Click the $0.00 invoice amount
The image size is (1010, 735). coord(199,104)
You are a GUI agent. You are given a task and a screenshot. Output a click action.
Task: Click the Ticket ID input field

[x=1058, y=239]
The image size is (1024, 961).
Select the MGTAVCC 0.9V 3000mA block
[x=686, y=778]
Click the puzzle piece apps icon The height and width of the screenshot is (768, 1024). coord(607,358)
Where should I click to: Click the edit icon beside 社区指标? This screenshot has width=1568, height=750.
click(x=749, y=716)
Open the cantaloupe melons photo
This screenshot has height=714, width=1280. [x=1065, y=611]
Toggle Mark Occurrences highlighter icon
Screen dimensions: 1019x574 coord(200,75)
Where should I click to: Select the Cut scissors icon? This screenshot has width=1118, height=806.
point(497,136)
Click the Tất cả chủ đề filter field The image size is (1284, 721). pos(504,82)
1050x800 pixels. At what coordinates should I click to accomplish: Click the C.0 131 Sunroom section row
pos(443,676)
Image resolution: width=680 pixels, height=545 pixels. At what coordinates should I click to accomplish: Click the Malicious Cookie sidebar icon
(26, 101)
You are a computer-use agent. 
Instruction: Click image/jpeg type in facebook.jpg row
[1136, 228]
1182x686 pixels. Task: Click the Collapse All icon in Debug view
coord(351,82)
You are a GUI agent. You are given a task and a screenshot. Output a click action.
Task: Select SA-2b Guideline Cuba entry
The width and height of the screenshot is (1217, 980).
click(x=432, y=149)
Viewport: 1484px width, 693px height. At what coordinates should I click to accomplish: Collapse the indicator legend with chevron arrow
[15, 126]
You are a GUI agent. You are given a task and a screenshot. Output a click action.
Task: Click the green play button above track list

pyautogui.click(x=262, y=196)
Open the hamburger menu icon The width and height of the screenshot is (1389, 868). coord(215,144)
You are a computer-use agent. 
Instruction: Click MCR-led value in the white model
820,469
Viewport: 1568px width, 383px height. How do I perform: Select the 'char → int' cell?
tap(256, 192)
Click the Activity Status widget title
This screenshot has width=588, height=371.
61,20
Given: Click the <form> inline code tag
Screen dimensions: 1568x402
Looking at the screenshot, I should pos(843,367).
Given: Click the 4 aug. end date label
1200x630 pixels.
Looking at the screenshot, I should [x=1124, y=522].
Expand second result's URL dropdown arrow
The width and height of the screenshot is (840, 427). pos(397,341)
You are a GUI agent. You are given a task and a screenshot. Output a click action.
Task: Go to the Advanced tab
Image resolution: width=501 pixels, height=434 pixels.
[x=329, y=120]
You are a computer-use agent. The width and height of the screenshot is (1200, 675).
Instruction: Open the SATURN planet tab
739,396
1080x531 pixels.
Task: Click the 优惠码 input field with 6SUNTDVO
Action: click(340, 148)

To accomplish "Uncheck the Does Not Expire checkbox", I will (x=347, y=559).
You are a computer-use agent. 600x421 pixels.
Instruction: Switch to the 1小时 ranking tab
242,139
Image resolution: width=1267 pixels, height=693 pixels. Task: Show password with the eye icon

Assignment
Restate the data in full so that no line differs from the original.

Expected answer
Click the $0.00 invoice amount
The image size is (1010, 735). coord(199,104)
You are a GUI agent. You are given a task and a screenshot. Output a click action.
Task: Click the Ticket ID input field

[x=1058, y=239]
The image size is (1024, 961).
Select the MGTAVCC 0.9V 3000mA block
[x=686, y=778]
Click the puzzle piece apps icon The height and width of the screenshot is (768, 1024). coord(607,358)
Where should I click to: Click the edit icon beside 社区指标? This screenshot has width=1568, height=750.
click(x=749, y=716)
Open the cantaloupe melons photo
This screenshot has height=714, width=1280. [x=1065, y=611]
Toggle Mark Occurrences highlighter icon
Screen dimensions: 1019x574 coord(200,75)
Where should I click to: Select the Cut scissors icon? This screenshot has width=1118, height=806.
point(497,136)
Click the Tất cả chủ đề filter field The image size is (1284, 721). pos(504,82)
1050x800 pixels. At what coordinates should I click to accomplish: Click the C.0 131 Sunroom section row
pos(443,676)
Image resolution: width=680 pixels, height=545 pixels. At what coordinates should I click to accomplish: Click the Malicious Cookie sidebar icon
(26, 101)
You are a computer-use agent. 
Instruction: Click image/jpeg type in facebook.jpg row
[1136, 228]
1182x686 pixels. Task: Click the Collapse All icon in Debug view
coord(351,82)
You are a GUI agent. You are given a task and a screenshot. Output a click action.
Task: Select SA-2b Guideline Cuba entry
The width and height of the screenshot is (1217, 980).
click(x=432, y=149)
Viewport: 1484px width, 693px height. At what coordinates should I click to accomplish: Collapse the indicator legend with chevron arrow
[15, 126]
You are a GUI agent. You are given a task and a screenshot. Output a click action.
Task: Click the green play button above track list

pyautogui.click(x=262, y=196)
Open the hamburger menu icon The width and height of the screenshot is (1389, 868). coord(215,144)
You are a computer-use agent. 
Instruction: Click MCR-led value in the white model
820,469
Viewport: 1568px width, 383px height. How do I perform: Select the 'char → int' cell?
tap(256, 192)
Click the Activity Status widget title
This screenshot has width=588, height=371.
61,20
Given: Click the <form> inline code tag
Screen dimensions: 1568x402
Looking at the screenshot, I should pos(843,367).
Given: Click the 4 aug. end date label
1200x630 pixels.
Looking at the screenshot, I should [x=1124, y=522].
Expand second result's URL dropdown arrow
The width and height of the screenshot is (840, 427). pos(397,341)
You are a GUI agent. You are given a task and a screenshot. Output a click action.
Task: Go to the Advanced tab
Image resolution: width=501 pixels, height=434 pixels.
[x=329, y=120]
You are a computer-use agent. The width and height of the screenshot is (1200, 675).
Instruction: Open the SATURN planet tab
739,396
1080x531 pixels.
Task: Click the 优惠码 input field with 6SUNTDVO
Action: click(340, 148)

To accomplish "Uncheck the Does Not Expire checkbox", I will (x=347, y=559).
You are a computer-use agent. 600x421 pixels.
Instruction: Switch to the 1小时 ranking tab
242,139
Image resolution: width=1267 pixels, height=693 pixels. Task: Show password with the eye icon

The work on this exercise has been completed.